Saturday, October 25, 2008

Tempting Faith

This is the title of a book by David Kuo, that I've just finished. This book is an important one for Christians struggling to understand their engagement in the political process. Over the last few days, I've been reading everything I can get my hands on to answer some of my own nagging questions like: In terms of politics, what hopes should we have for changing the world? How have important Christian leaders historically used their political power for good? (William Wilberforce, Abraham Lincoln, Martin Luther King are the first examples that came to mind.) And what are the dangers of politics to which we as Christians should be alerted? (Here, I sought out Chuck Colson and Billy Graham). David Kuo himself speaks to many of of these questions.

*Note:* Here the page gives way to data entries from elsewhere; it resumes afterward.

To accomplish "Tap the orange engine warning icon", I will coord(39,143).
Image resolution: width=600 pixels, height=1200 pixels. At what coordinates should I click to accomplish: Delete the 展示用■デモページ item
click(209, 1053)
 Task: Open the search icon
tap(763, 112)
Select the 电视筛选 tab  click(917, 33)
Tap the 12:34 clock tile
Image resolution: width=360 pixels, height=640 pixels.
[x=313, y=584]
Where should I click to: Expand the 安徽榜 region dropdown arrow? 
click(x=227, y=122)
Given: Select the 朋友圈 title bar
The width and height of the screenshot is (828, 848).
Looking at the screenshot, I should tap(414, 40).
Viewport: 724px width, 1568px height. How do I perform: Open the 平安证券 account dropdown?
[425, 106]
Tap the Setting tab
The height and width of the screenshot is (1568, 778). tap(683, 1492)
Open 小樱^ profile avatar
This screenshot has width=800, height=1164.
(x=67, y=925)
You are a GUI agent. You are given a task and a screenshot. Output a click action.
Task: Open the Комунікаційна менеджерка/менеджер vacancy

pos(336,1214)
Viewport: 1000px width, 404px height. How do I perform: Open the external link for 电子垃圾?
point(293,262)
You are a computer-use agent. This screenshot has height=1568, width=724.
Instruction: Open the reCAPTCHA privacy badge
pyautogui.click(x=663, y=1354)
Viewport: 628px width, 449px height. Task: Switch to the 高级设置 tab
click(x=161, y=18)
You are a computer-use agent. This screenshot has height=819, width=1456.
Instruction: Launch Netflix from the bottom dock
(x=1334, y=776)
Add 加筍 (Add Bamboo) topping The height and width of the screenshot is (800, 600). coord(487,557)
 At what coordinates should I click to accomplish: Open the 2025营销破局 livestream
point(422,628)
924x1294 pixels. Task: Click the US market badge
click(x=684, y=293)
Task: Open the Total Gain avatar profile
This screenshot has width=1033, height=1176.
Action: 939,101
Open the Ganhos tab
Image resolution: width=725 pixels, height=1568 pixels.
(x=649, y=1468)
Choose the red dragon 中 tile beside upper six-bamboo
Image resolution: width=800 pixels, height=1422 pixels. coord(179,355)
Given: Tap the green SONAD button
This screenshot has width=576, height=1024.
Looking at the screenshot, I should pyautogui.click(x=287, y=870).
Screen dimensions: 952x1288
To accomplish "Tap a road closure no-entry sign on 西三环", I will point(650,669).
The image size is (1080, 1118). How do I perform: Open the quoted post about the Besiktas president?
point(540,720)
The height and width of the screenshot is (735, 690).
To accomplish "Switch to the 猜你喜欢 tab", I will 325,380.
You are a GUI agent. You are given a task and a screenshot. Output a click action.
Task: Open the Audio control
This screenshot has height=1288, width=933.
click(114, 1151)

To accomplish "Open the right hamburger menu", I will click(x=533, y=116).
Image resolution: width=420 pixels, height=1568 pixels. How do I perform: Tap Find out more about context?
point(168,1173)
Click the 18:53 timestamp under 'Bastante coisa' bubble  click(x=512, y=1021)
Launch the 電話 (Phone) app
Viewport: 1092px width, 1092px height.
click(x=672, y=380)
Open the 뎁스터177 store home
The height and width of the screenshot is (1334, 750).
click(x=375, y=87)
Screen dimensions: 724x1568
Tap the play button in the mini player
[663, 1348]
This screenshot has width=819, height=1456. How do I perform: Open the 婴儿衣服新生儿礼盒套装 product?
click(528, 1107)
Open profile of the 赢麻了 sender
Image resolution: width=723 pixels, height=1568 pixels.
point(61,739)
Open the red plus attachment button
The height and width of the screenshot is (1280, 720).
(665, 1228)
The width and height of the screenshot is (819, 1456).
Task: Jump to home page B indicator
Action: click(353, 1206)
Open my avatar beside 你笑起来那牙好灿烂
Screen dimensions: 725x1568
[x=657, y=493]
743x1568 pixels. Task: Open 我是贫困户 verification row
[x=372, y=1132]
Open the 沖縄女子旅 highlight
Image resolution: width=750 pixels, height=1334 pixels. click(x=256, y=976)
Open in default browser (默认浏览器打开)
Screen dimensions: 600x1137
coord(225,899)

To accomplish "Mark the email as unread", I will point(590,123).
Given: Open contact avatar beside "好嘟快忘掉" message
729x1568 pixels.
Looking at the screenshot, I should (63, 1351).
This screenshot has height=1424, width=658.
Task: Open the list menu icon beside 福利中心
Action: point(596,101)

He was an insider when the Republicans stormed Congress in 1994 and made the Contract with America. He later became an adviser to George W. Bush in the office for Faith-Based Initiatives. He's critical of the administration, but I don't think unfairly so. Kuo admires the deep personal faith of Bush. He believes that his passion for helping the poor was always genuine. However, Bush never put his political weight behind real policy for helping the poor. And what he saw from the inside of the White House was a string of empty promises (politically motivated as an means to court the evangelical vote) and double-speak to cover up the fact that he never delivered the goods on faith-based initiatives. 

This book is especially important for its discussion of power. Unfortunately, he talks about how Christians themselves are bought by this power. (He wasn't specifically referring to Bush so much as the pastors and Christian leaders who sought to influence the White House). Here's a look at some of his reflections on power: "The White House was also one of the most seductive places imaginable. Not just because of the perks, which are nice, but because of the raw power of the place hidden in a true desire to save the world. It is the ring of power from Tolkien's Lord of the Rings. The longer anyone holds the ring the more he loves it, the more he hates it, and the more desperate he is to hold on to it. It becomes the most precious thing in his life. Priorities, loves, interest, life are lost in it. The ring owns, it is not owned."

I think reading this book helped me to wrangle less over the question, Who am I going to vote for?, and start the process of thinking more constructively about the power of the Church as an agent of change. I've got a lot more to say about this, but the kids are waking up, and it's breakfast time.